Wilson (2009:25) purports that there is little regulatory convergence in the GCC. Each state has developed its own regulatory system for banks and financial institutions, and in the UAE and Qatar the financial centers have their own laws and regulations. There does not exist an avenue to apply Shari’ahin the DIFC or Qatar Financial Center (QFC). The local courts in the GCC may apply Shari’ahto matters, however, in reality this is relegated to family and inheritance matters. Although several arbitration centers exist in the UAE and GCC, none are effective for Islamic finance. As with the entire international Islamic financial industry, the Islamic finance industry in the UAE and the GCC lacks sufficient regulation, standardization, harmonization, financial reporting, and an adequate dispute resolution mechanism to regulate the industry and ensure its survival as a viable financial platform into the future.

Reporting Inconsistencies

Inconsistency in the financial reporting of Islamic banks across the GCC is also resulting in uncertainty for the investor and weakening the GCC position in the industry. For example, Kuwait Finance House (KFH), except KFH Bahrain, does not use the International Financial Services Board (IFSB) and AAOIFI standards for capital adequacy. As a result, KFH financial statements (except KFH Bahrain) may not truly reflect KFH’s capital structure and stakeholders may not be able to truly assess whether capital-structure decisions are made to maximize shareholder equity.

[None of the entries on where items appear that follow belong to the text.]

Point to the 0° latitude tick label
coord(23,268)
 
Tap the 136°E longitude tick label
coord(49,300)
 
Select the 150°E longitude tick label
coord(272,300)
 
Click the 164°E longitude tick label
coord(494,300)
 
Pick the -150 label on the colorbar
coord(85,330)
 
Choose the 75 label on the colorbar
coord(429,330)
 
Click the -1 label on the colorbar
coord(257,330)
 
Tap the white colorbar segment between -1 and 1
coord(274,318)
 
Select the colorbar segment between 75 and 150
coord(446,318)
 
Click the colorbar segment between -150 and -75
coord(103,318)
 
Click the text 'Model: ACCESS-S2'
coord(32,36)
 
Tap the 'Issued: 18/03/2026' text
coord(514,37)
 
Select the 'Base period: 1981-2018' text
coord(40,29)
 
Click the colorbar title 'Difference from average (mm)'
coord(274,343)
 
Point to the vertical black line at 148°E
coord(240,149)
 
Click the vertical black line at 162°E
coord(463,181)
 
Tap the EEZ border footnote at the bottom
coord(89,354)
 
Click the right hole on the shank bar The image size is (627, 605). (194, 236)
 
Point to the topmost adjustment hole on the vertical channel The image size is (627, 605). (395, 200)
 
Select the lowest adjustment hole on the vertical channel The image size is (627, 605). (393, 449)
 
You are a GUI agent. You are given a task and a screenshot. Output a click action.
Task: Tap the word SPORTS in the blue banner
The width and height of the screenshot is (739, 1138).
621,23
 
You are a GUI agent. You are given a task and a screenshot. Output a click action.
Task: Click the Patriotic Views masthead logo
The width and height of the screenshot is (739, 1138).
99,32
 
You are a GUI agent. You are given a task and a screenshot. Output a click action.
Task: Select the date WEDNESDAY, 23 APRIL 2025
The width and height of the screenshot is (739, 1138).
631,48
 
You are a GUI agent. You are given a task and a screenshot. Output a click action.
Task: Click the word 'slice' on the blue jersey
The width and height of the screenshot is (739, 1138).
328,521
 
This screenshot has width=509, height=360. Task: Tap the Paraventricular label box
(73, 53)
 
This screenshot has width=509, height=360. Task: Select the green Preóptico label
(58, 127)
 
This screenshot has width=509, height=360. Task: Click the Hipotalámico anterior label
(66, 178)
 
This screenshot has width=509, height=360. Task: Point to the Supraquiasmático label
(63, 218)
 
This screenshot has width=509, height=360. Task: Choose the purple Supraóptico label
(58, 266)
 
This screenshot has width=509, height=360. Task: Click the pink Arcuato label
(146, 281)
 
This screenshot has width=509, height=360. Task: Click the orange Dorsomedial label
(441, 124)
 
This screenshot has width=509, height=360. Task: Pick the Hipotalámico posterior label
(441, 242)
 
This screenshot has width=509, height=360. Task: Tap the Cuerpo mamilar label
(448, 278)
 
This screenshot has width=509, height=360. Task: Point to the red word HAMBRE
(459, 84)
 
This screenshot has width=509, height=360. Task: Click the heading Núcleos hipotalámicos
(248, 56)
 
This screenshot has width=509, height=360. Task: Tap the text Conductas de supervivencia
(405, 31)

Currently, even though all six GCC states host Islamic financial institutions, Bahrain is the only GCC nation that hosts a centralized national Shari’ah board. Even the DIFC and QFC, both of which serve as platforms for Islamic financial business, are not equipped with a central Shari’ah board. Furthermore, on a regional basis, there are conflicting decrees regarding interpretations of the Shari’ah. Such conflicts might be resolved—and Islamic finance advanced—should each GCC state possess a national Shari’ah Board (as does Bahrain, which extends jurisdiction over its financial free zones) and should a central Shari’ah Board be created for the GCC, along with the GCC monetary union and uniform currency.

Paving the Way for GCC states To succeed as a center for Islamic finance

For now, GCC states are competing with each other for prominence in Islamic finance with each issuing different laws, regulations, and interpretations of the Shari’ah. Although seemingly strong in Islamic finance in terms of numbers, the GCC lacks regulation, standardization, harmonization, an effective dispute resolution mechanism, coordination between member states, and a centralized Shari’ah Board. However, this might be remedied if the UAE would implement a plan for the Dubai World Islamic Finance Arbitration Center (DWIFAC) and Jurisprudence Office (DWIFACJO) as an initial attempt to put in place a dispute resolution framework for the UAE and GCC; and if the GCC states—including all financial free zones, the DIFC and QFC—would adopt the AAOIFI standards in its financial reporting as does Bahrain. That would pave the way for the GCC to emerge as a unified bloc in the Islamic finance industry.